* **Challenge A**: In the monastery library account below, what language were the ledgers written in?

***

Damianos’ permission was resented, however, by the young monk Paulos, who was responsible for the library. This became clear after he opened the great door for me, exposing the moderately sized, single room of the library with its three encompassing balconies of bookshelves, each filled with what seemed to be black-bound religious books up to the ceiling. How could I know what was there for me? So I asked Paulos, “Is there a catalogue?” “No!” he roughly retorted. “And be quick to find what you want and get out!”
Searching the unintelligible stacks, with the relentless monk at my back pestering me to hurry, I doubted that I would find anything of use. Suddenly, however, my eyes fell on a group of some eight, random, leather-bound volumes, none of them in black. Taking one in hand, I found it to be a ledger, inscribed in vernacular Arabic, of transactions the monastery had had with the Bedouin, going back to the fifteenth century.
“I’ll take these,” I blurted to the monk, who, gathering them up in his arms, passed into a plain, adjacent room (where the monastery, incidentally, hung its precious collection of icons that had survived the Byzantine iconoclasm of the eighth century), laid the volumes across the simple writing table on which I was to work, and left.
On the second day of my reading through the ledgers, I came across a page dated to the sixteenth century but averring to be the copy of an earlier document. It laid out the story of Shaykh Muhammad’s Jabaliyya tribe, telling how the Byzantine Emperor Justinian I, who had built the monastery, upon learning that the neighboring nomads were harassing the monks, ordered the governor of Wallachia (part of today’s Rumania) to send 100 men with their families to protect them.
Almost immediately upon discovering this confirmation of the oral tradition concerning the Jabaliyya, in walked Shaykh Muhammad together with Damianos to see how I was doing. Excitedly, I told him of my finding, showing him the page. “Read it!” he bid me. So I read it out to him down to the concluding part which quoted Justinian as saying that “they will be slaves of the monastery forever,” using the Arabic word abeed for slaves.

***

* **Challenge B**: Please quote the entries from the line that contains "The image size" through the end of the entries, leaving out the pictures.

* **Records for this task**:
***

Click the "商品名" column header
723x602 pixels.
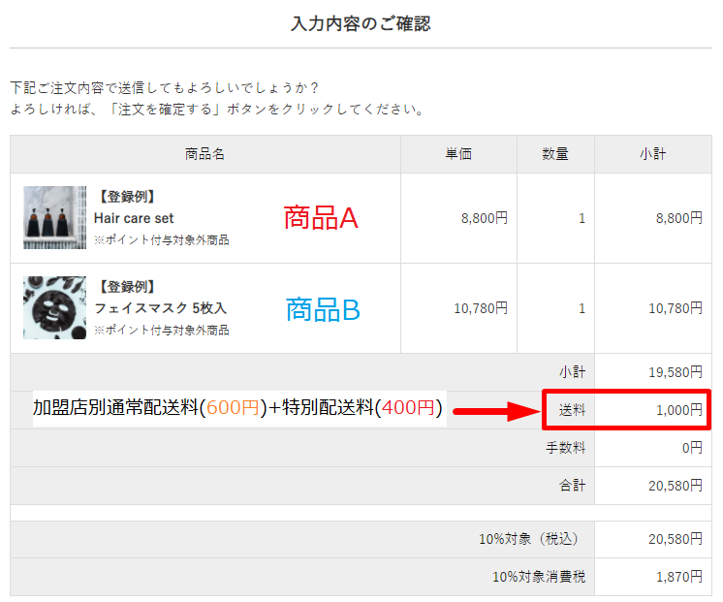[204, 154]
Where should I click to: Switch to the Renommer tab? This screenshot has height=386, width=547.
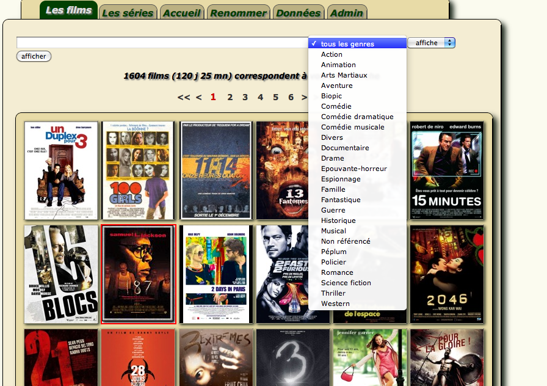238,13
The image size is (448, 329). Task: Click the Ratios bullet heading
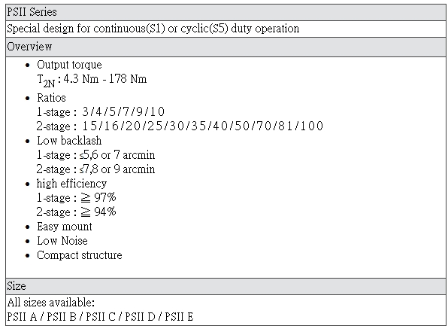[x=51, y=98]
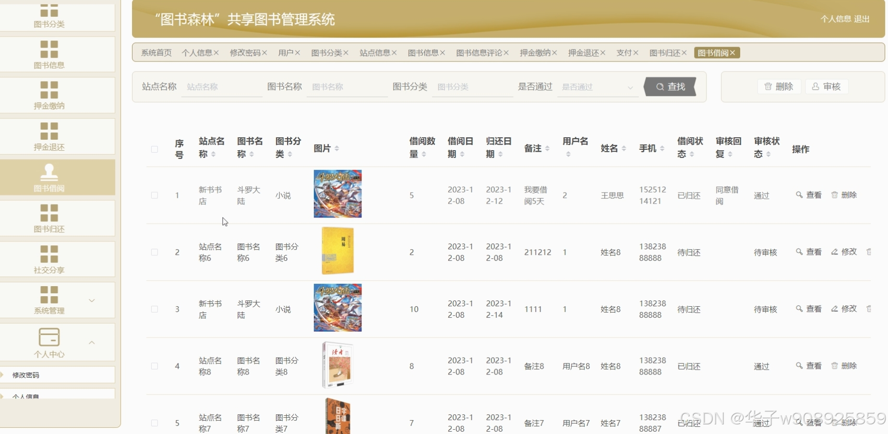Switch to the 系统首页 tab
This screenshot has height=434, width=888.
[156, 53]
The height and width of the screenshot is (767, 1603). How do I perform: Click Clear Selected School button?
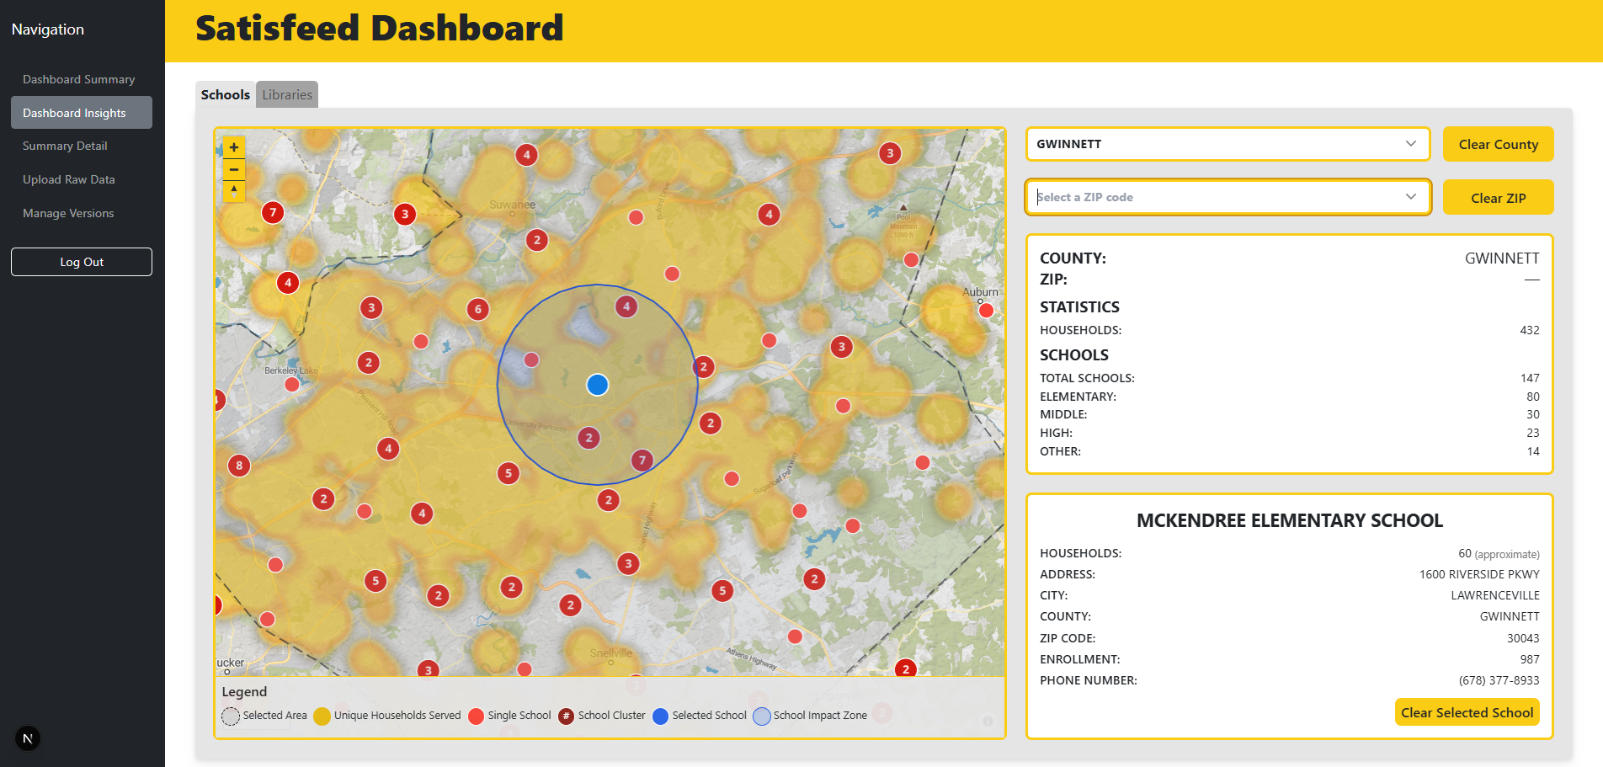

***

* **Expected output A**: Vernacular Arabic.

* **Expected output B**:
The image size is (448, 329). Task: Click the Ratios bullet heading
[x=51, y=98]
Switch to the 系统首页 tab
This screenshot has height=434, width=888.
[156, 53]
The height and width of the screenshot is (767, 1603). How do I perform: Click Clear Selected School button?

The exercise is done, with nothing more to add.